# Task to carry out:
Tally the lines of the records below that include the word "Viewport", and write down only that tally.

# Material for this exercise:
◇ ◇ ◇ ◇ ◇ ◇ ◇
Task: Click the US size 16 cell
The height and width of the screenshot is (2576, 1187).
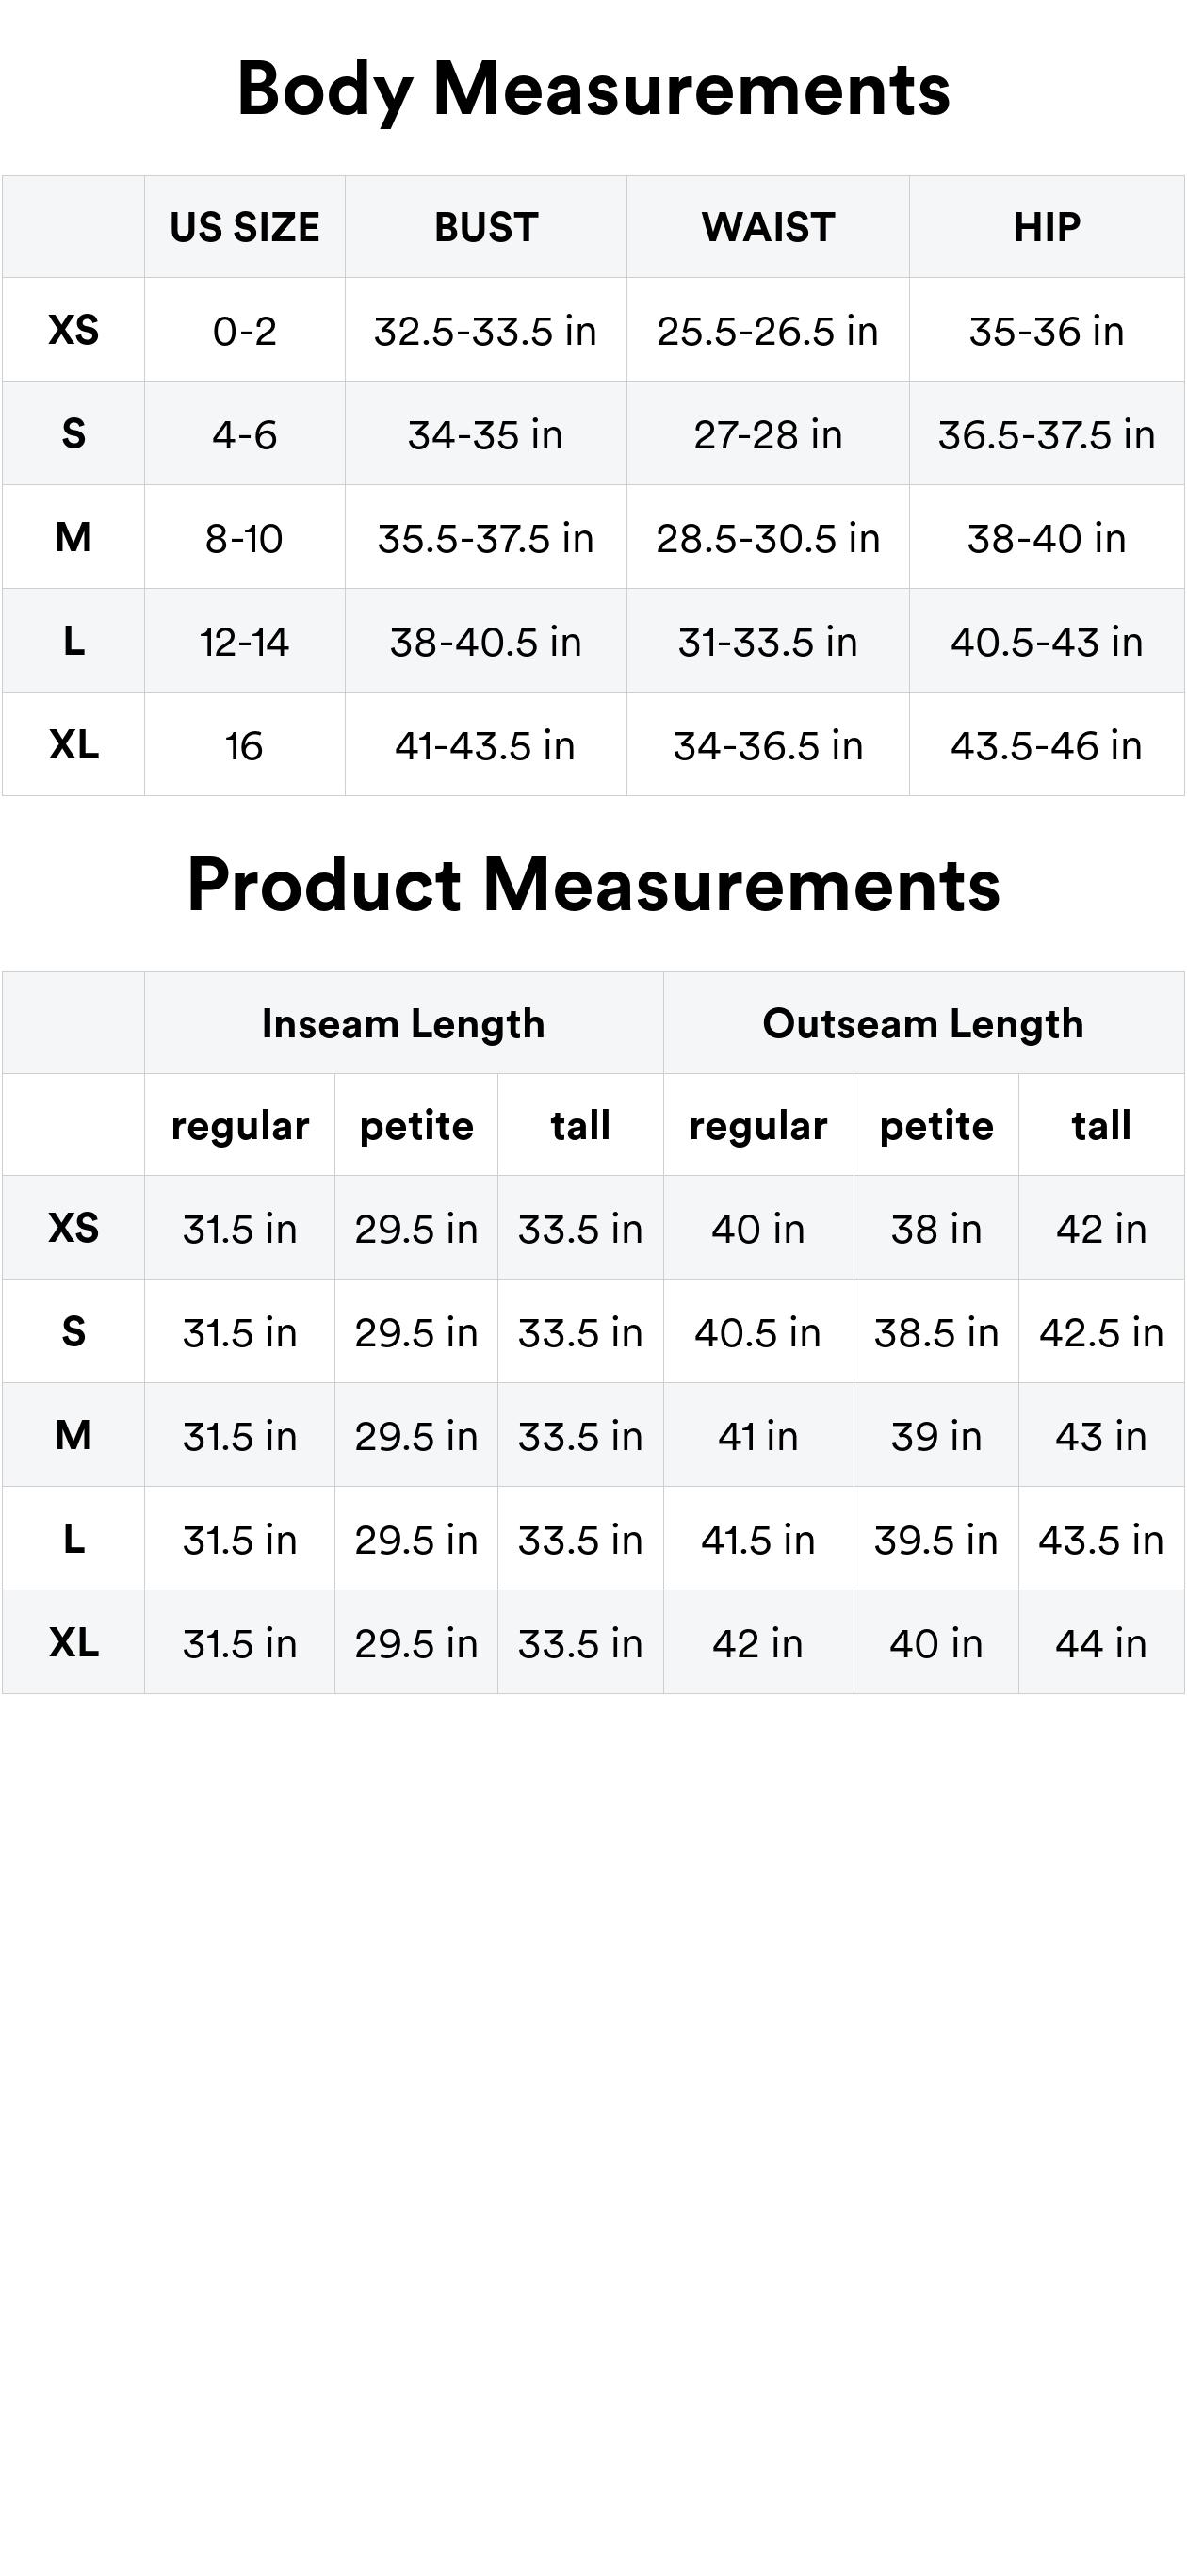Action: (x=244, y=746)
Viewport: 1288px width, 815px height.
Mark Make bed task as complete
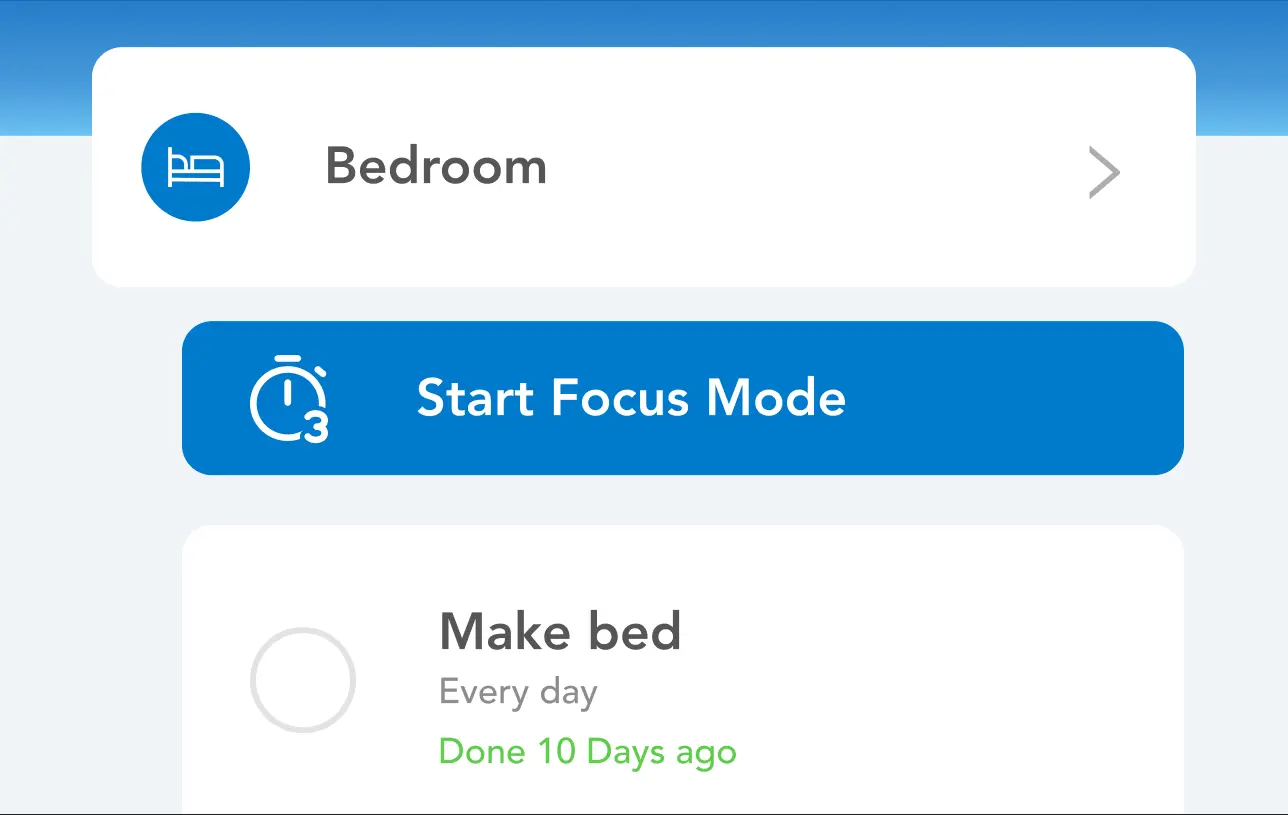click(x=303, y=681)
◇ ◇ ◇ ◇ ◇ ◇ ◇
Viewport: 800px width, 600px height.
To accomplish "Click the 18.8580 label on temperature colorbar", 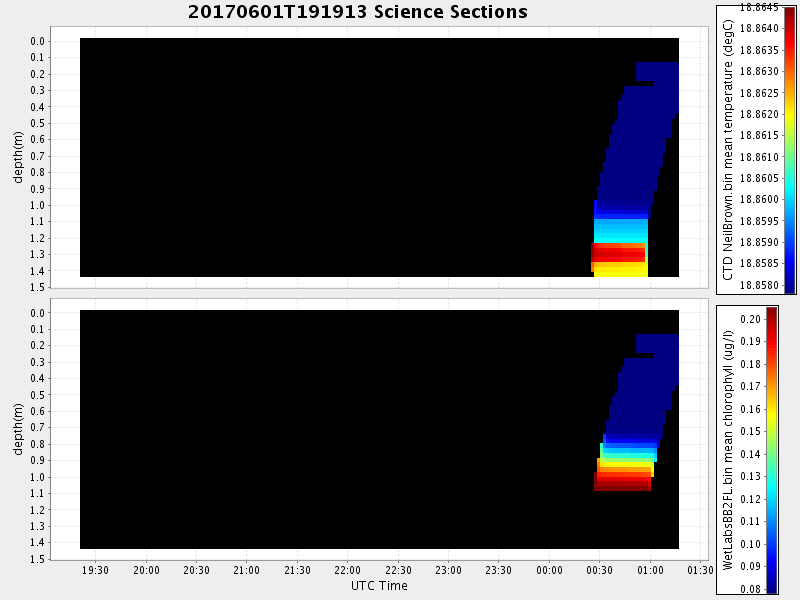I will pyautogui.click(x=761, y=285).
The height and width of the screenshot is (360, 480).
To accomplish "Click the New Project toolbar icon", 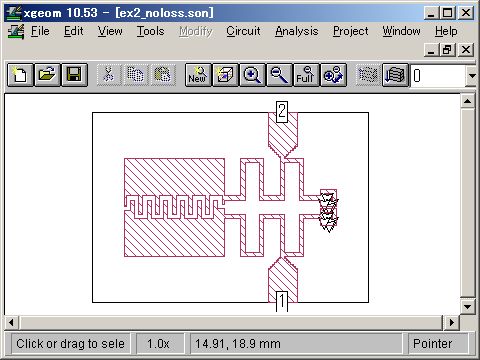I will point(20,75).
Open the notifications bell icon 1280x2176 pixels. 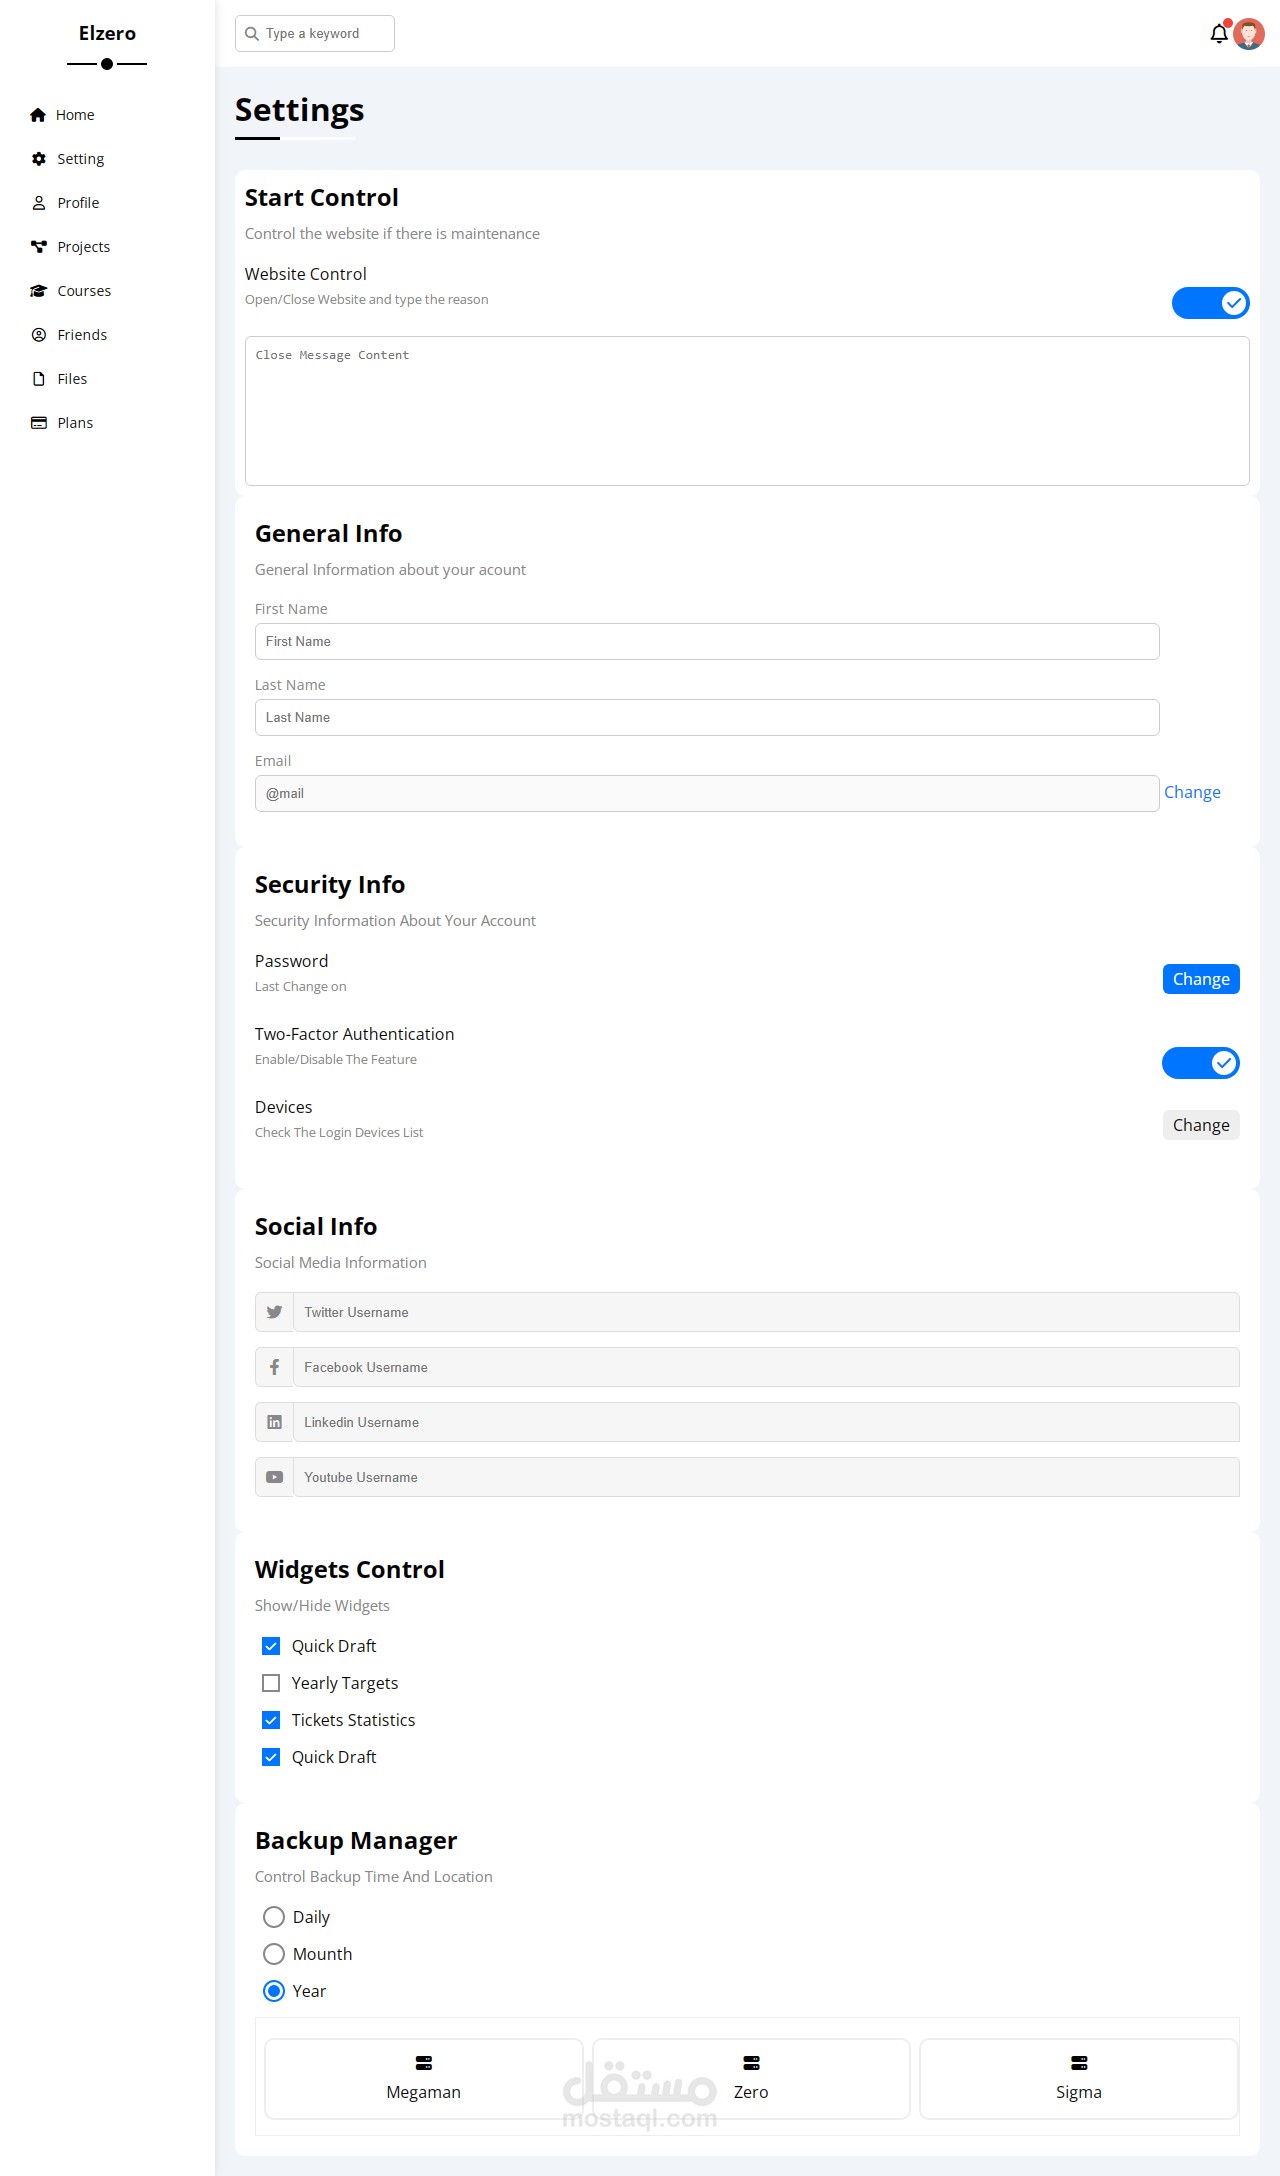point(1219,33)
◇ ◇ ◇ ◇ ◇ ◇ ◇
# Output:
2